Adding to that, don't they have civil unions in the UK?

I get far more of a gay vibe from both Robert and Tom than I do from either Jensen or Jared.

eburgess said...

Ted wrote on Dec 22, 2010, that Jensen and Jared are just best friends. If he is telling the truth how can they be Judas and Dashed? I'm confused

Unknown said...

Jared Padalecki and Chad Michael Murry. JP has not been eliminated for either JJO or DDD- CMM has only been eliminated as JJO.

Jared & Gen ? funny how it all coincides with Ted's "outings".

The CW has a massive hold over its actors.

Nate Morehead said...

Chace Crawford and Ed Westwick. Ed was only eliminated from begin JJO. He and Chase were thisclose - and then split up by their handlers.

Nate Morehead said...

begin - being

Oh...and also....

"Some day when it hits you, you'll chuckle to yourself, promise"

chuckle.........chuck

Unknown said...

Im gonna take a WILD guess on this one...

Wentworth Miller for JJO

Rumor had it he dated his leading lady Sarah Wayne Calies but rumor also had it he was after or possibly dating TR Knights ex Luke McFarlane.

I'd also assume that D3 would be Luke.

blurry vice said...

"Dear Ted:
Are Judas Jack-Off and Dashed Dingle-Dream the very sexy Matt Bomer and Hunter Parrish?
—MooKinda

Dear Paired Up:
No, but I wish they were. Matt Bomer is absolutely gorgeous, and Hunter ain't too shabby either. In fact, think a bit less attractive (but not too much) and

maybe you'll pinpoint JJO and DDD."

stairslave said...

I know I'm late to the party (as always) but I would guess Ed Westwick/Chace Crawford or maybe Zachary Levi?

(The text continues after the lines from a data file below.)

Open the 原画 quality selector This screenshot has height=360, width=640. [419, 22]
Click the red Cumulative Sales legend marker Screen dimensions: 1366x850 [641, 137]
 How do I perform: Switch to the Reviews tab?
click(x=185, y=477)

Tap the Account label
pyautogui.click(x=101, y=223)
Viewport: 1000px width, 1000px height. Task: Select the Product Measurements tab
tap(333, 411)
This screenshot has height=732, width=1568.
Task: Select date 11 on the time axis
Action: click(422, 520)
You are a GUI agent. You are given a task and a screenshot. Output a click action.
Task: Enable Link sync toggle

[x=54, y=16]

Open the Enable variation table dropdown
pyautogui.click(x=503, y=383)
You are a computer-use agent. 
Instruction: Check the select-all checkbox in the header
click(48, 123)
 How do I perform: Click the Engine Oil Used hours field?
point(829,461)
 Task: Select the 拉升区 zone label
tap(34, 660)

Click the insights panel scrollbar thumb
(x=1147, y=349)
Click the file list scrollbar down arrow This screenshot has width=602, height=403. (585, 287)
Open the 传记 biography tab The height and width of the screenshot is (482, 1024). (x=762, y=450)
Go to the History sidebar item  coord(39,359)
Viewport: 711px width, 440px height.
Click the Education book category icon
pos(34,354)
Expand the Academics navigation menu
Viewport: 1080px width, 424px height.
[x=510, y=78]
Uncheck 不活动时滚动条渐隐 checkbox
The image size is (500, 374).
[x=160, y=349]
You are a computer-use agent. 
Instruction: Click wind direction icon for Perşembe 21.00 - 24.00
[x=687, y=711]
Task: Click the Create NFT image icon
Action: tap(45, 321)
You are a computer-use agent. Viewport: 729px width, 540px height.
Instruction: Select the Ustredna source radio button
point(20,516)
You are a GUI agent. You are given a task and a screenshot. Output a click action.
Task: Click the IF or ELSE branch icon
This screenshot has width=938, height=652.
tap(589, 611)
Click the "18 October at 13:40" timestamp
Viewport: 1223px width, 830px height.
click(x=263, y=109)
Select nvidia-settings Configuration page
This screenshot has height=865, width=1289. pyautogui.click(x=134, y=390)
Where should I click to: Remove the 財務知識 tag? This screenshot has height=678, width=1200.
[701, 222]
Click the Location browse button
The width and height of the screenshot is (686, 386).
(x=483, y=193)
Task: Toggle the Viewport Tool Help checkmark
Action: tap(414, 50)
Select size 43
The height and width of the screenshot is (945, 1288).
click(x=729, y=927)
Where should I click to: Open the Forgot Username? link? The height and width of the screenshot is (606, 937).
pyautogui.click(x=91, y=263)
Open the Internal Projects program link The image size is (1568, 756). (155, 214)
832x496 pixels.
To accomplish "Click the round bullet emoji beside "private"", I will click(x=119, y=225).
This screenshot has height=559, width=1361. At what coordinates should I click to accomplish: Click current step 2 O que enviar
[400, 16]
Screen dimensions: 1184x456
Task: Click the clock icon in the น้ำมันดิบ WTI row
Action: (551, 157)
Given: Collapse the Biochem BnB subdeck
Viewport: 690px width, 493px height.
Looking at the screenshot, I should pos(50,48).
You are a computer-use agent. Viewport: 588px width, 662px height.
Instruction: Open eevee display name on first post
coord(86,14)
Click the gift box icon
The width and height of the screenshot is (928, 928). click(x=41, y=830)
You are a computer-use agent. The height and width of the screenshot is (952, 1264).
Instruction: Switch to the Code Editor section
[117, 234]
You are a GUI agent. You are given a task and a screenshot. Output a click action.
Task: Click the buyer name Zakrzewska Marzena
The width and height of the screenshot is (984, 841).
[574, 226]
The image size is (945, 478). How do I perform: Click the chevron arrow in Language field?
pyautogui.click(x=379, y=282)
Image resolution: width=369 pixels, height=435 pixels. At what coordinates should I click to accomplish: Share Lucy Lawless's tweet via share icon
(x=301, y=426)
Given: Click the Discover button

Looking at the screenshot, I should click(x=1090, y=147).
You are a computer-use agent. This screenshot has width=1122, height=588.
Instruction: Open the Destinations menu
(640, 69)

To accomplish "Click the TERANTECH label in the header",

Shit You Can't Buy said...

Has anyone thought about this being Alexander Skarsgard and Kate Bosworth? They started dating around 2009, she was his leading lady in Straw Dogs and tbh, I only see Skarsgard around men: there are about 3 guys that are always around him, even during his relationship with Bosworth he was only seen on the red carpet with those guys (don't remember their names, don't even know if they are actors, but they are his 'friends' from Sweden). Maybe one of these is the boyfriend he wanted to marry? Maybe gay marriage is legal in Sweden? haha nobody is prolly gonna read this, it's waaaay old:p

Shit You Can't Buy said...

Oh and not to mention Bosworth/Skarsgard have the same PR person, they could have set it up. Andddd, there are rumors Orlando Bloom was featured in a blind with Bosworth, she being the sweet Bertha-something Orlando was cheating on with dudes.

blurry vice said...

"Dear Ted:
I don't recall all of the guesses for who Judas Jack-Off is so my guess is George Clooney. The clues seem to point to him...serial dater, drop-dead gorgeous,

and his last two GFs could be considered almost "gasp" long term.
—J

Dear Detective Gray Hair:
Even though your deductions are all quite impressive (not to mention correct), alas, George is not Judas. George, in the end, has far more finesse than does

Judas—apart from being very different men with very different tastes—and not just in women.

Dear Ted:
You've described Judas Jack-Off as a serial dater whose last two GFs were long term. Has JJO's fake relationships been smooth sailing or has he and his

beards had ups and downs?
—Love, Agusta

Dear The New Normal:
Smooth sailing, for the most part. Judas isn't in the biz of drawing too much attention to himself and his "special" lady friends, he just likes the public

to know they're there (so a few paparazzi-snapped outings help!). Then they break-up, always claiming they'll stay pals!"

The Scorpio said...

Been working on this Blind Item for years...and it still stumps me...but I do have a guess for J.J. [Ian Somerhalder] would be my educated guess...he seems to fit the criteria...to an extent.